BCALA Literary Awards
Press Room – The Pennsylvania Convention Center
Press Release
For Immediate Release
January 26, 2020
BCALA Announces the 2020 Literary Awards Winners
The Black Caucus of the American Library Association, Inc. (BCALA) announces the winners of the 2020 BCALA Literary Awards during the Midwinter Meeting of the American Library Association in Philadelphia, PA. The awards recognize excellence in adult fiction and nonfiction by African American authors published in 2019, including an award for Best Poetry and a citation for Outstanding Contribution to Publishing. The recipients will receive awards during the 2020 11th National Conference of African American Librarians in Tulsa, Oklahoma.
The winner of the 1st Novelist Award is The Water Dancer: A Novel by Ta-Nehisi Coates (Random House).
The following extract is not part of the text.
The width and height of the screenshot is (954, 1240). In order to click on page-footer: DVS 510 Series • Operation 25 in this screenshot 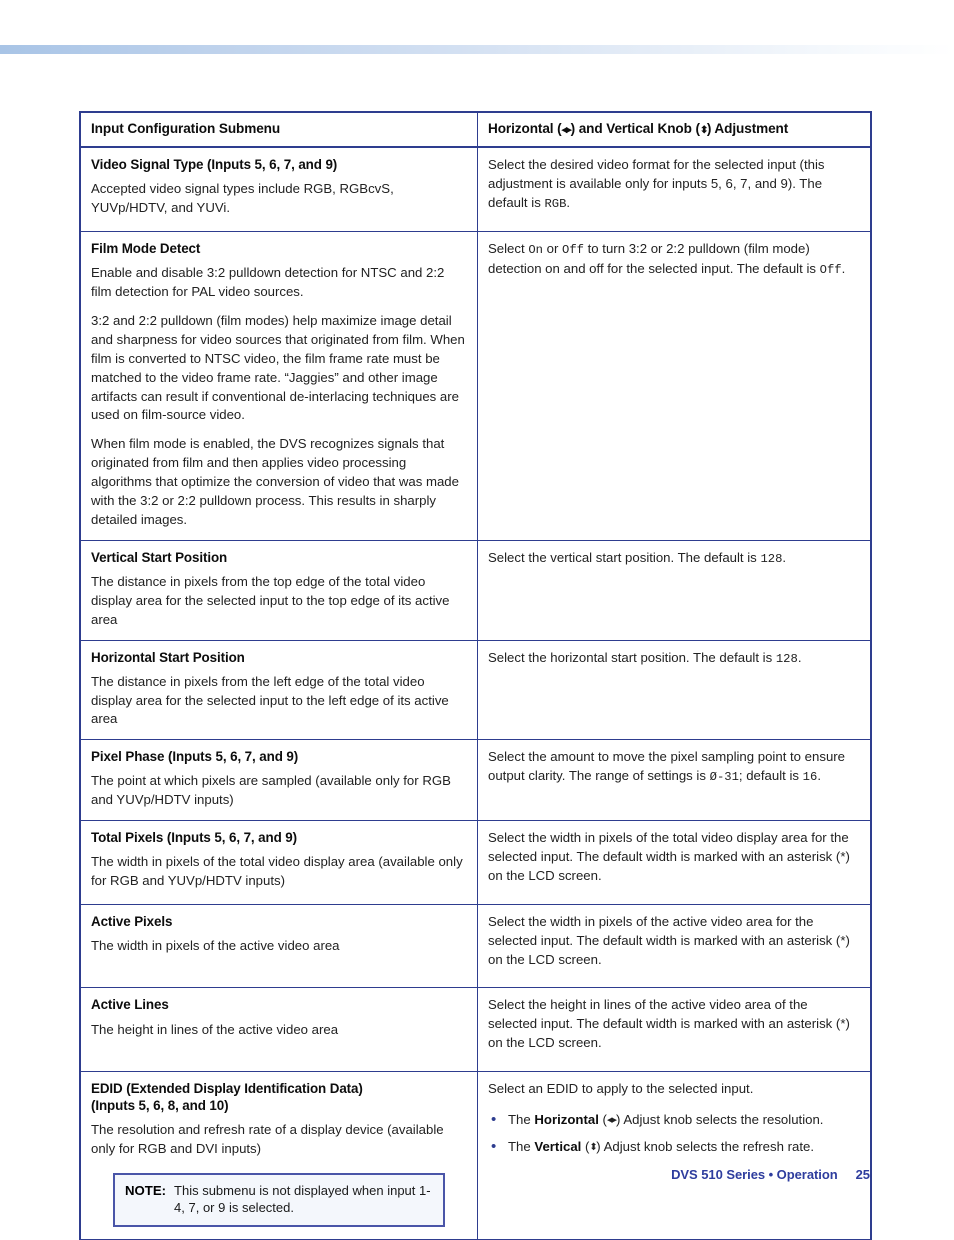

The Fiction category winner is The Nickel Boys: A Novel by Colson Whitehead (Knopf Doubleday).
The Honor books for Fiction are Africaville: A Novel by Jeffrey Colvin (HarperCollins); The Last Thing You Surrender: A Novel of World War II by Leonard Pitts, Jr. (Bolden); and Red at the Bone: A Novel by Jacqueline Woodson (Riverhead Books).
The winner in the Nonfiction category is Dapper Dan: Made in Harlem: A Memoir by Daniel R. Day (Random House).
The Honor book for the Nonfiction category is Hattiesburg: An American City in Black and White by William Sturkey (The Belknap Press of Harvard University Press).
The winner for BCALA’s Best Poetry Award is 1919 by Eve L. Ewing (Haymarket Books).
The Honor book for Best Poetry Award is I: New and Selected Poems by Toi Derricotte (University of Pittsburgh Press).
The BCALA Literary Awards Committee presents the Outstanding Contribution to Publishing Citation Award to Hollywood Black: The Stars, the Films, the Filmmakers by Donald Bogle (Running Press).
Members of the BCALA Literary Awards Jury are: Gladys Smiley Bell (Chair), Hampton, VA; Tiffany A. Duck, Suffolk, VA; Dana G. Evans, Virginia Beach VA; Ritchie A. Momon, Independence, MO; John Page, Washington, D.C.; Jamar Rahming, Wilmington, DE; and Deimosa Webber-Bey, Kew Gardens, NY.